Reproduce the lines of the listing below word for word, starting at the line containing "Where should I click to: Select" and ending at the line containing "coord(631,370)".

== INFORMATION GIVEN

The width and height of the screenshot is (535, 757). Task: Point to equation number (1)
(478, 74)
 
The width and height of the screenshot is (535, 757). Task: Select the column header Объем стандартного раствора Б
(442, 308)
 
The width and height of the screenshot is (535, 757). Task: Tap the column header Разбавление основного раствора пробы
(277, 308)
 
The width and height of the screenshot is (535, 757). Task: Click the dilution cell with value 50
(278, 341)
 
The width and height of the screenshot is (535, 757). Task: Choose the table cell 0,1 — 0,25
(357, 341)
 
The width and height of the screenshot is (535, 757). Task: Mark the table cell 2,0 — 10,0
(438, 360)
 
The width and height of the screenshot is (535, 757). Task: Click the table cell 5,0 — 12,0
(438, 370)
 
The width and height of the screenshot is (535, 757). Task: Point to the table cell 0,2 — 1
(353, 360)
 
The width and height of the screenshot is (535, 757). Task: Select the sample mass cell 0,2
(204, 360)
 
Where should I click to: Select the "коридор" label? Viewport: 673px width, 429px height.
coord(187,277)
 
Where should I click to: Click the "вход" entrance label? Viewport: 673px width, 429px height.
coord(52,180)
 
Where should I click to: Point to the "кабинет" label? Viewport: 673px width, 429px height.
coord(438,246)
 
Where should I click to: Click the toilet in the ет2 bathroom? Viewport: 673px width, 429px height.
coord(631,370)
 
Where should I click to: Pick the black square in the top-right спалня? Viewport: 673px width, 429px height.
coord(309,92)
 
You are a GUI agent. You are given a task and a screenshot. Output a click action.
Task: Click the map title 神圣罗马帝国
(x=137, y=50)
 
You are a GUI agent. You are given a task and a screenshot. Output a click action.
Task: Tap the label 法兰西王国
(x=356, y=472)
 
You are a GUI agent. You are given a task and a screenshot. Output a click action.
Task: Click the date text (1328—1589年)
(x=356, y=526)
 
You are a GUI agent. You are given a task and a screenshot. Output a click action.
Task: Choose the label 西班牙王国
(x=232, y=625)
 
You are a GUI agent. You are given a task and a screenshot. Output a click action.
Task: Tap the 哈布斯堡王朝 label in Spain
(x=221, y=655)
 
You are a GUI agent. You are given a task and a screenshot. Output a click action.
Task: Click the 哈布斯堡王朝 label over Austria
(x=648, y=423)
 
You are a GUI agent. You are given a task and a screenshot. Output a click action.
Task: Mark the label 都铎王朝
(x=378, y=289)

====

TASK RESPONSE —
Where should I click to: Select the "коридор" label? Viewport: 673px width, 429px height.
coord(187,277)
 
Where should I click to: Click the "вход" entrance label? Viewport: 673px width, 429px height.
coord(52,180)
 
Where should I click to: Point to the "кабинет" label? Viewport: 673px width, 429px height.
coord(438,246)
 
Where should I click to: Click the toilet in the ет2 bathroom? Viewport: 673px width, 429px height.
coord(631,370)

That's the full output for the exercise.